* [PROMPT 1]:
Rewrite the records below, changing "shop" to "store" and leaving everything else as it is. Omit the pictures from your version.

* [SUPPLIED TEXT]:
- The Arden Shakespeare “The Winter’s Tale” ed. by John Pitcher
It is a truth universally acknowledged that editions take time, some taking (even requiring) more than others. After many rumors of “forthcoming,” it is certainly about time that we have John Pitcher’s The Winter’s Tale. Thoughtful, engaging, meticulously researched and edited, admirably free of typographical and cross-referencing errors (an imperative, since many of the glosses refer the reader back to the extensive 135-page introduction), Pitcher’s edition proves to have been well worth the wait.
The volume’s material heft is perhaps best approached by way of its cover, especially when compared with that of the long-serving Arden2, so ably edited by J. H. P. Pafford in 1963. Taken from the engraving in John Bell’s 1774 Shakespeare, Arden2’s cover showcased the Old Shepherd (pouch of gold in hand) and his son hovering over the abandoned baby Perdita; the narrative-driven illustration is clear, direct, and tightly focused. The eye does not wander. Pitcher’s cover, a blaze of color and visual variety, is evocative and impressionistic. A bit of black at the very top blends into a glimpse of snowflakes and ice pellets before further transforming into a lush palette of yellows, oranges, greens, and touches of periwinkle blue that evoke the flowers and fertile abundance of nature. Peering through the center is the face of a Mona Lisa-like woman, her enigmatic gaze seductively beckoning the onlooker to enter into a space that is fluid, not fixed; interrogative, not declarative. At lower right, a trio of miniature, classically garbed figures depicts a woman engaged in conversation with a man whose face is in shadow, while a second man, more clearly lit, looks back at them. The image points to the triangulated relationship of Leontes, his queen Hermione, and his childhood friend Polixenes established in Act 1, scene 2, and from which all else follows. Prudence cautions us not to judge a book by its cover, but in this case, I would argue, the cover holds the key to an approach that resists easy resolution of the play’s questions, polarities, and contradictions.

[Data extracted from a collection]
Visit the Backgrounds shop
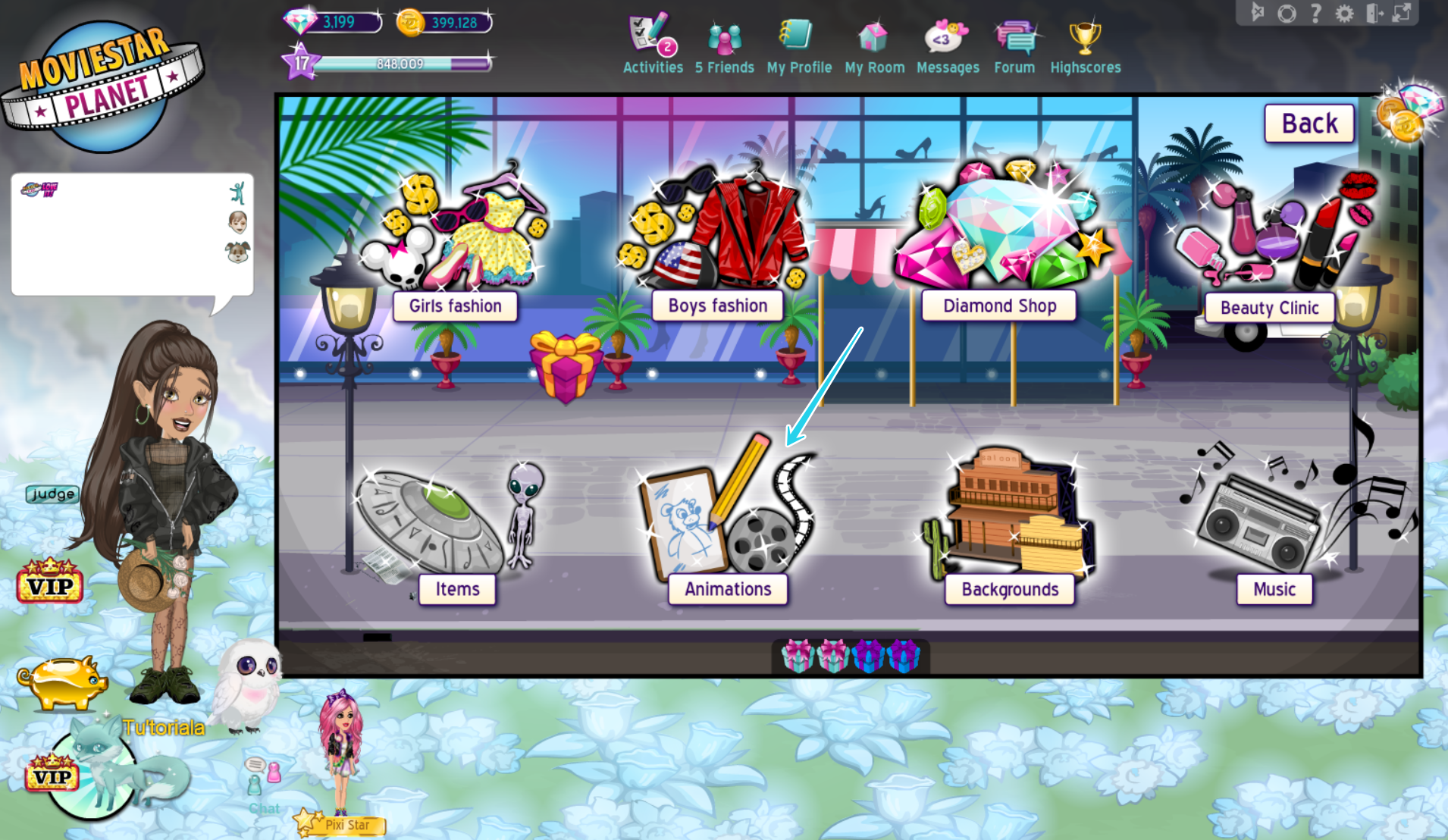pyautogui.click(x=1009, y=589)
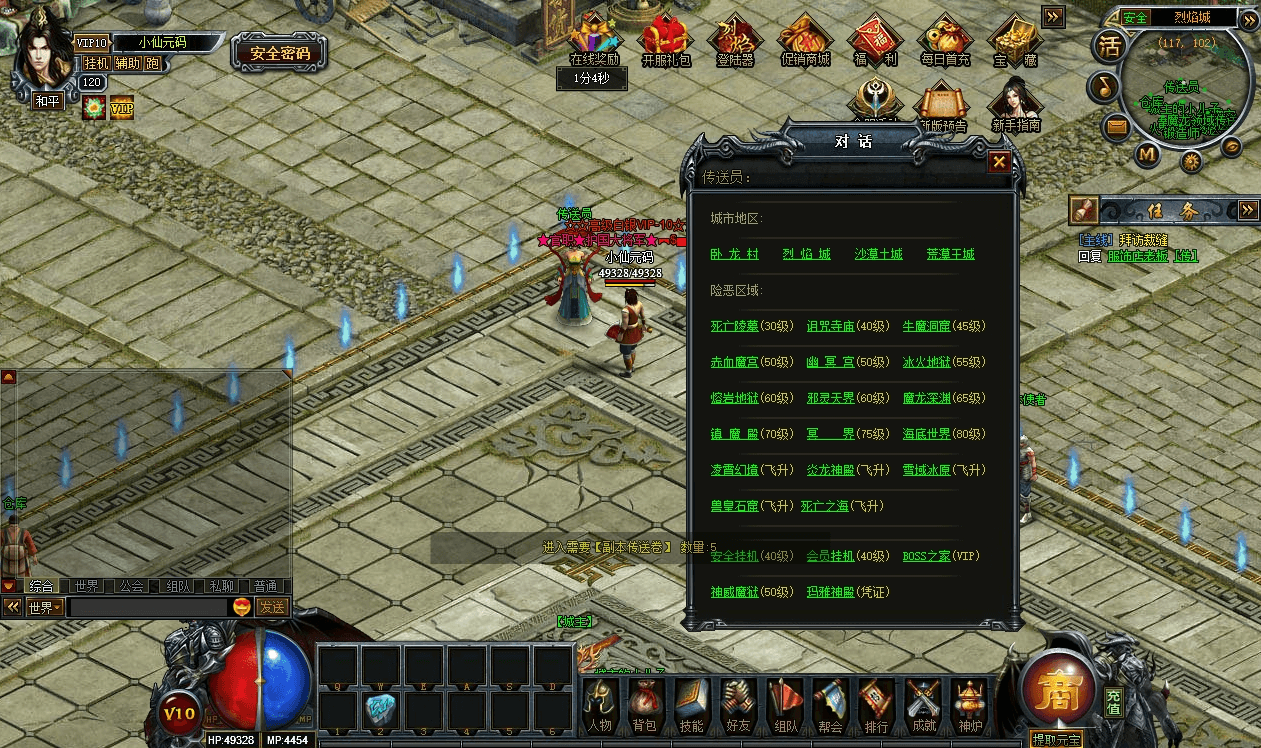This screenshot has width=1261, height=748.
Task: Open the 开服礼包 gift pack
Action: [666, 41]
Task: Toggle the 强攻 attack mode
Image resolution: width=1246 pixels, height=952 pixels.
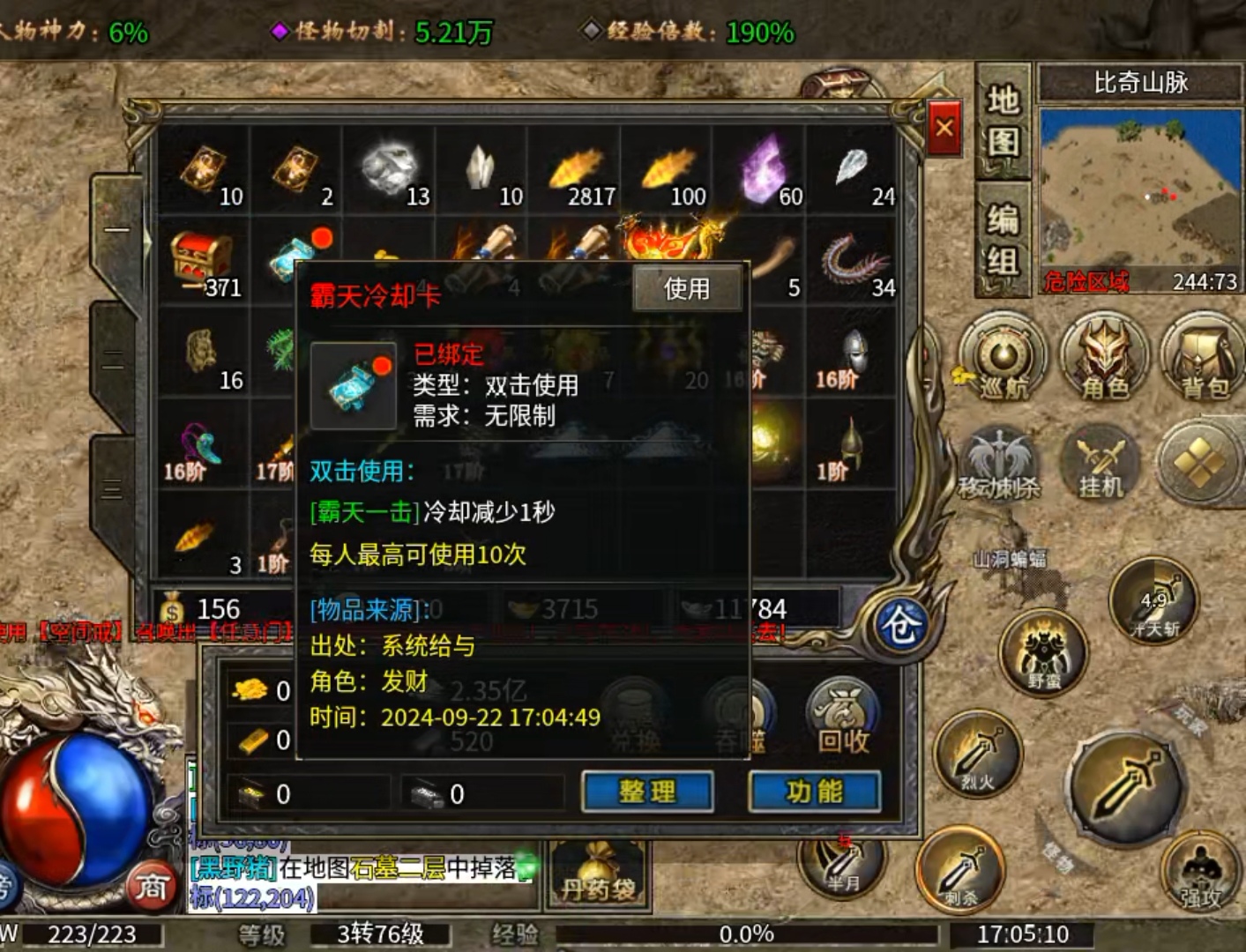Action: pos(1200,871)
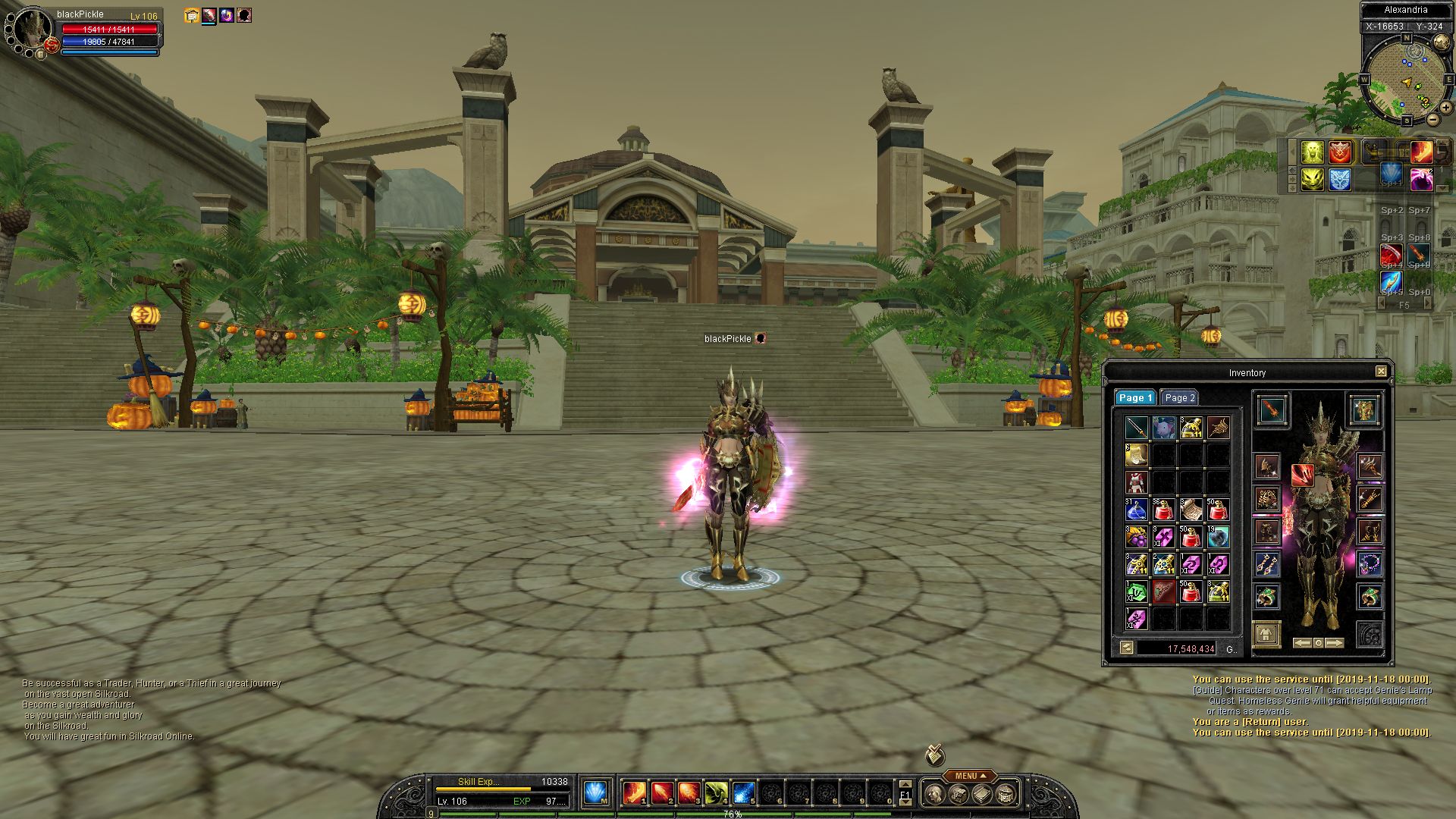Expand the MENU button on bottom bar
The width and height of the screenshot is (1456, 819).
click(x=969, y=776)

* [PROMPT 2]:
Set down the full review of the Arden edition of The Winter's Tale again, word for word.

* [EXPECTED ANSWER 1]:
Visit the Backgrounds store
pyautogui.click(x=1009, y=589)
This screenshot has width=1261, height=748.
Task: Open the 开服礼包 gift pack
Action: [666, 41]
Task: Toggle the 强攻 attack mode
Image resolution: width=1246 pixels, height=952 pixels.
Action: pos(1200,871)
Expand the MENU button on bottom bar
The width and height of the screenshot is (1456, 819).
click(x=969, y=776)

* [EXPECTED ANSWER 2]:
- The Arden Shakespeare “The Winter’s Tale” ed. by John Pitcher
It is a truth universally acknowledged that editions take time, some taking (even requiring) more than others. After many rumors of “forthcoming,” it is certainly about time that we have John Pitcher’s The Winter’s Tale. Thoughtful, engaging, meticulously researched and edited, admirably free of typographical and cross-referencing errors (an imperative, since many of the glosses refer the reader back to the extensive 135-page introduction), Pitcher’s edition proves to have been well worth the wait.
The volume’s material heft is perhaps best approached by way of its cover, especially when compared with that of the long-serving Arden2, so ably edited by J. H. P. Pafford in 1963. Taken from the engraving in John Bell’s 1774 Shakespeare, Arden2’s cover showcased the Old Shepherd (pouch of gold in hand) and his son hovering over the abandoned baby Perdita; the narrative-driven illustration is clear, direct, and tightly focused. The eye does not wander. Pitcher’s cover, a blaze of color and visual variety, is evocative and impressionistic. A bit of black at the very top blends into a glimpse of snowflakes and ice pellets before further transforming into a lush palette of yellows, oranges, greens, and touches of periwinkle blue that evoke the flowers and fertile abundance of nature. Peering through the center is the face of a Mona Lisa-like woman, her enigmatic gaze seductively beckoning the onlooker to enter into a space that is fluid, not fixed; interrogative, not declarative. At lower right, a trio of miniature, classically garbed figures depicts a woman engaged in conversation with a man whose face is in shadow, while a second man, more clearly lit, looks back at them. The image points to the triangulated relationship of Leontes, his queen Hermione, and his childhood friend Polixenes established in Act 1, scene 2, and from which all else follows. Prudence cautions us not to judge a book by its cover, but in this case, I would argue, the cover holds the key to an approach that resists easy resolution of the play’s questions, polarities, and contradictions.